Ministers are expected to set out plans later today to dismantle the CSA. Its replacement will be a slimmed down agency which will concentrate on those absent parents who refuse to pay up.

Parents who are splitting up will be encouraged to agree their own arrangements for maintenance.

And the new slimline CSA replacement will concentrate on those who refuse to play ball, with powers to confiscate passports, send in the bailiffs and even put electronic tags on those who refuse to pay a penny.

This morning on Breakfast:

  • We talked to Lord Hunt, one of the government ministers responsible for the CSA:

    "It's clear that the CSA has had problems for years - and we really do need a new approach," he told us.

    "We need to actually give the responsiblity back tot he parents to resolve the problems themselves."

    Everyone we spoke to told us that making the correct assessment was the key.

    Byt, Lord Hunt explained: "The problem with assessments is that the agency has to keep track of ever changing financial circumstances.

    "It's often in the middle of warring parents and there are some who do everything they can to avoid their responsibility to their children."

  • We talked to the Conservative Work and Pensions spokesman Phil Hammond

    He told us there was agreement across the political parties that the CSA wasn't working.

  • We debated how best to deal with absent parents who simply refuse to co-operate, when we talked to Birgit Cunningham of Babies for Justice and Chris Pond of the National Council for One Parent Families.

  • We talked to John Baker of the campaigning group Families Need Fathers

  • We asked for your experiences of the Child Support Agency - and got a torrent of emails

    The agency which replaces the CSA will not be expected to handle all maintenance cases.

    Instead it will concentrate on the toughest, where absent parents refuse to pay a penny for towards their children's upbringing.

    It's expected to get new powers to force parents to pay.
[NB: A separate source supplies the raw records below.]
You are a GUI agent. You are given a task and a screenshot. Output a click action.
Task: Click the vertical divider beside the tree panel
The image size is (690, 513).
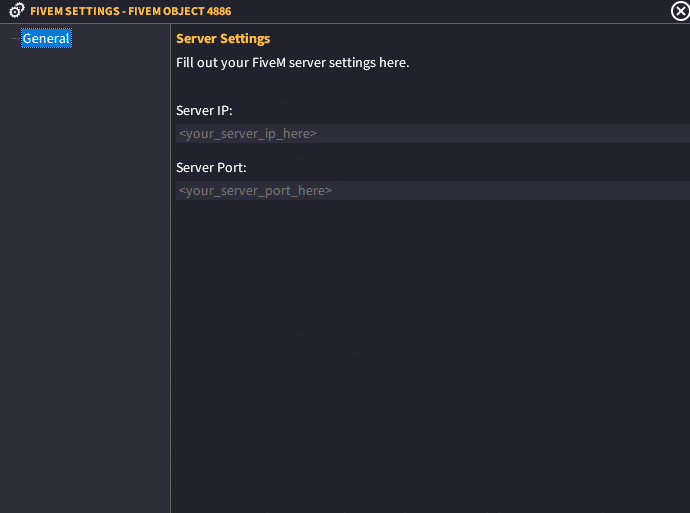pos(170,268)
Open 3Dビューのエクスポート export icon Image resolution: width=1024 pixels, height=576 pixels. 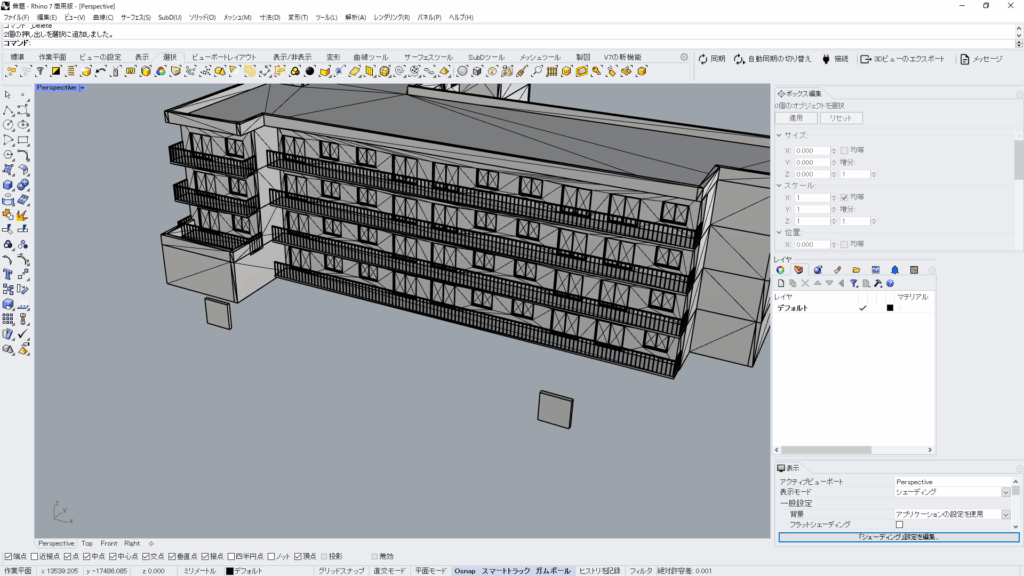pyautogui.click(x=866, y=59)
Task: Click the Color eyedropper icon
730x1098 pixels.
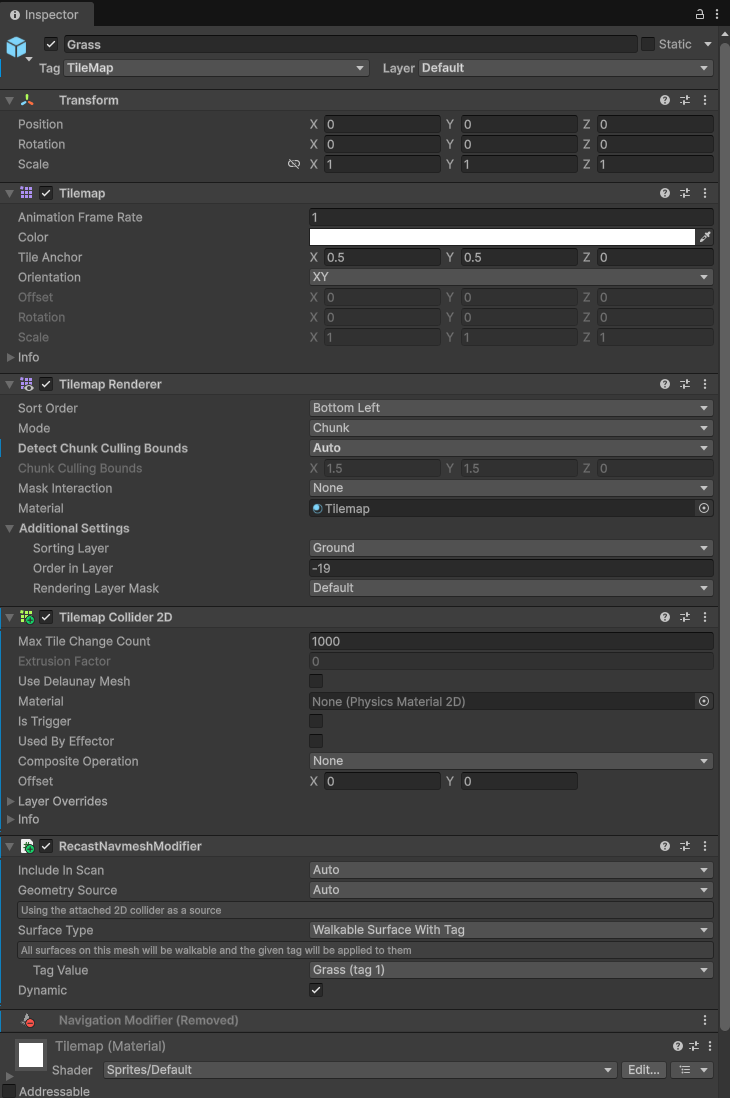Action: tap(705, 237)
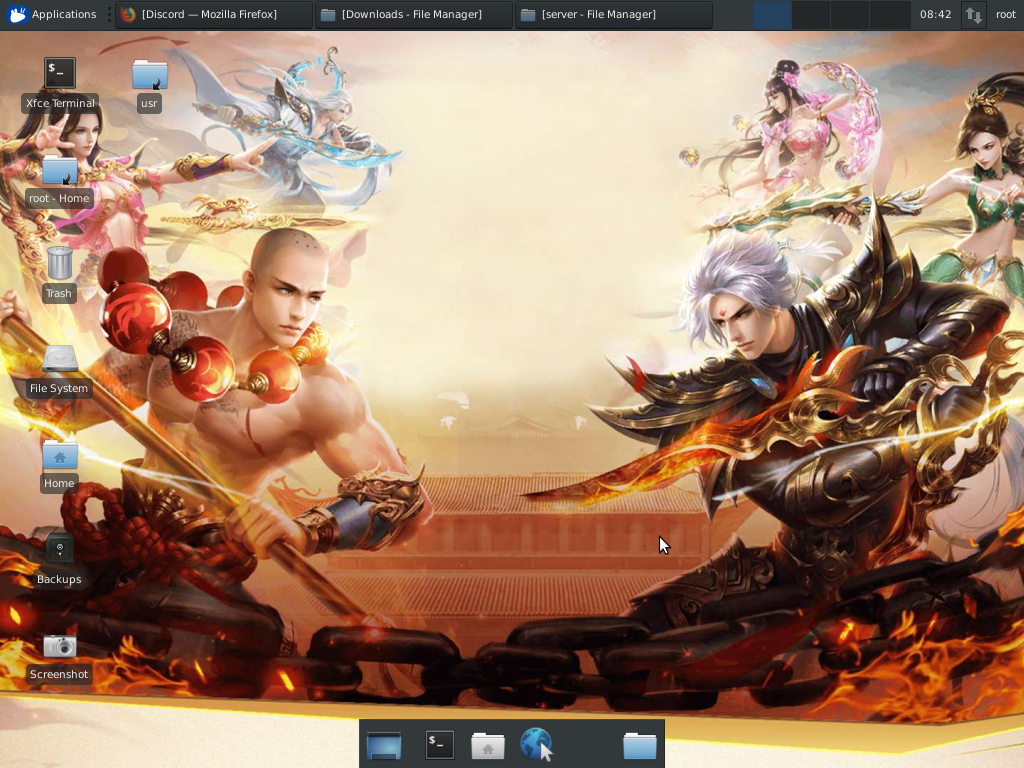The height and width of the screenshot is (768, 1024).
Task: Launch terminal from the bottom dock
Action: (x=439, y=745)
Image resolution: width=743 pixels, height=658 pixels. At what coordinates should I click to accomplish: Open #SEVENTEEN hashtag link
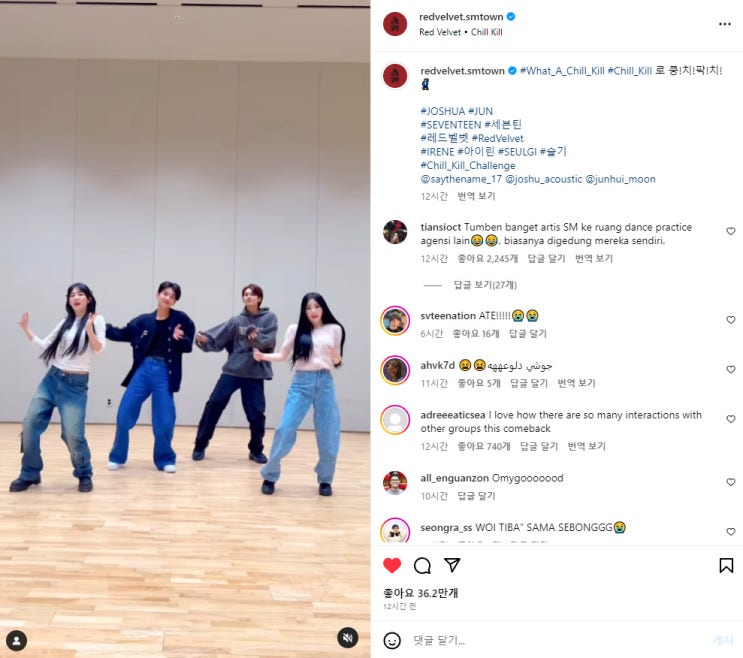pyautogui.click(x=451, y=125)
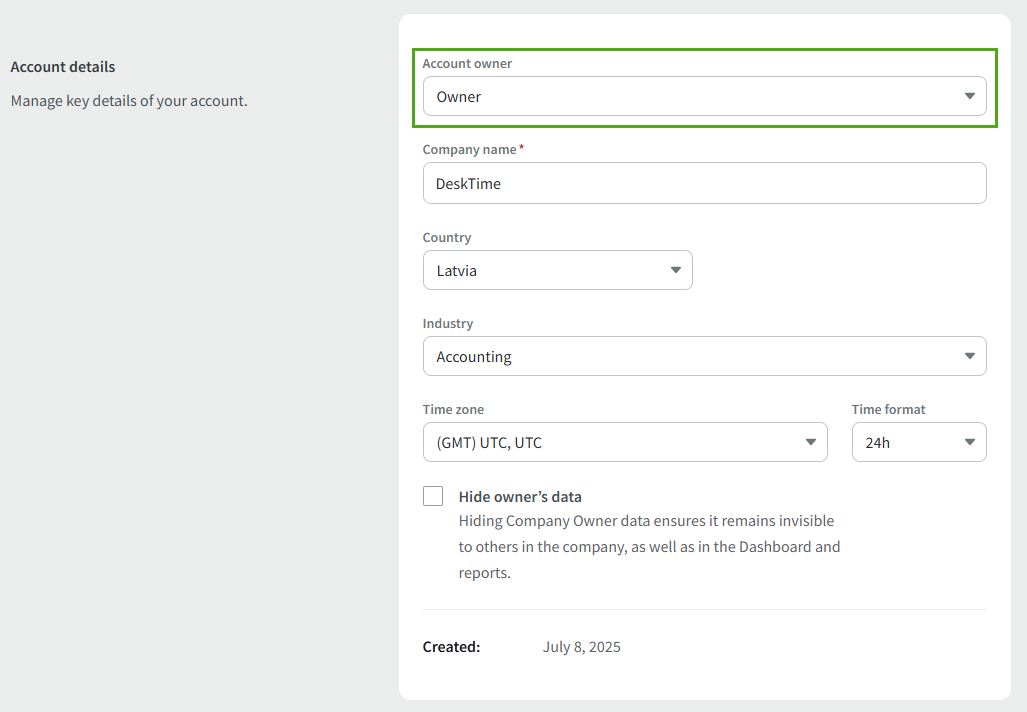Open the Time zone selector showing UTC

(x=610, y=443)
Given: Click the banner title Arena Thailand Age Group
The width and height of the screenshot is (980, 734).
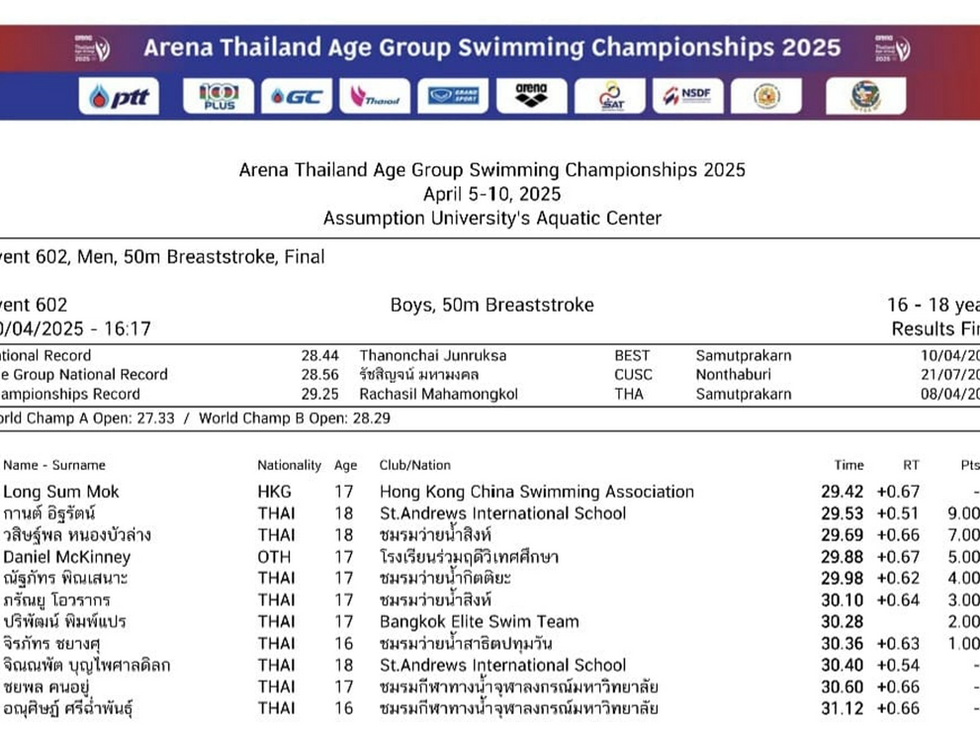Looking at the screenshot, I should (x=492, y=47).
That could include confiscating passports so that foreign holidays are off limits, sending in the bailiffs to recover maintenance that's owing.

    There's even a suggestion that electronic tagging could be used, to prevent absent parents going out after work, while they still owe money to support their children.

    The Child Support Agency has struggled from the moment it was set up, by the last Conservative government.

    There have been numerous complaints about wrongly assessed maintenance, unanswered letters and phone calls and failure to chase cases up.

    The Liberal Democrats say it has a backlog of one third of a million cases, involving 3.5bn. Theyr'e calling for the government to write off all the unpaid debts.